- From: Bruno Racineux <bruno@hexanet.net>
- Date: Mon, 18 Nov 2013 20:53:16 -0800
- To: Ilya Grigorik <igrigorik@gmail.com>
- Cc: whatwg@lists.whatwg.org, Marcos Caceres <w3c@marcosc.com>
On 11/18/13 8:21 PM, "Ilya Grigorik" <igrigorik@gmail.com> wrote: > > On Mon, Nov 18, 2013 at 8:13 PM, Bruno Racineux <bruno@hexanet.net> wrote: >> Because these (only 0.2% uzing gzip) stats do not look good at all in >> support of your theoretical argument: >> http://trends.builtwith.com/Server/GZIP-Module > > That measures "mod_gzip" adoption. > > HTTP Archive tracks top 300K (Alexa) sites, and the actual number has been > hovering ~70-75% for a long time: > http://httparchive.org/trends.php#perCompressed > > </aside> I suspected I was missing something.
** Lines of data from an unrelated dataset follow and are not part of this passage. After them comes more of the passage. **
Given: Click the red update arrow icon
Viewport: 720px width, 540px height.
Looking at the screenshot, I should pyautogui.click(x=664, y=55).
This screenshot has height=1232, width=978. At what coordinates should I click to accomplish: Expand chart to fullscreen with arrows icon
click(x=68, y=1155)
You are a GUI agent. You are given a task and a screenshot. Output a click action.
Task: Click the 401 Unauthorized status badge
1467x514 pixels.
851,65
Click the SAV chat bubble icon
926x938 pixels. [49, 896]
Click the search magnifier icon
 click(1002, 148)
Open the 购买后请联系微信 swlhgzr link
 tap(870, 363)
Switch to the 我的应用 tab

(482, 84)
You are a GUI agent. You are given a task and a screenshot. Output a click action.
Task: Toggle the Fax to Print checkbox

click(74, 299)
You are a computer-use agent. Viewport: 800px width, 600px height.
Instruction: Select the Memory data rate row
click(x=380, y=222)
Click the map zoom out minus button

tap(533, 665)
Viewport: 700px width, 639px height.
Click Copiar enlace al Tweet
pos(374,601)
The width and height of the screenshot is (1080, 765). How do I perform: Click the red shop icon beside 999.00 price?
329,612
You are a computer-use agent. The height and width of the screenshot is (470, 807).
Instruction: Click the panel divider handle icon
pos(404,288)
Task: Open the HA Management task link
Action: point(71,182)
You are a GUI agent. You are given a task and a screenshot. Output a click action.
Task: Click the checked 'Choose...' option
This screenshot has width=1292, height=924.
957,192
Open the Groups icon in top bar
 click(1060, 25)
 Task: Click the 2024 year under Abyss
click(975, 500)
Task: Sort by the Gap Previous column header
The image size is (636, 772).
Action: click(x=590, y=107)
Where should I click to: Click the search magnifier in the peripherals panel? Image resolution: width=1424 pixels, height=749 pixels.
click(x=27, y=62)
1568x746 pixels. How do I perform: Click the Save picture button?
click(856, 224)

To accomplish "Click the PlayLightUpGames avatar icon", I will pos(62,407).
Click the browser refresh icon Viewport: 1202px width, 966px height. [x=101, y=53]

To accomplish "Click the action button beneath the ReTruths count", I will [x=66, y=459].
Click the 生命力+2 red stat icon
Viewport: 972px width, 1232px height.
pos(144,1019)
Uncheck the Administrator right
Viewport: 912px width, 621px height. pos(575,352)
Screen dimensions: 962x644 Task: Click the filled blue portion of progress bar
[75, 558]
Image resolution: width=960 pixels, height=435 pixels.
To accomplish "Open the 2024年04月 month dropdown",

Though httparchive stats are "number of compressed responses over the number of HTML, CSS, and JavaScript requests" which is different that a per website coverage. Correct? I assumed the mod_gzip sits looks at the: 'Content-Encoding:gzip ' header. Or what else could it look at? Wouldn't this mean that low end site not in the top 300K on Alexa have a much higher non-gzipped rate?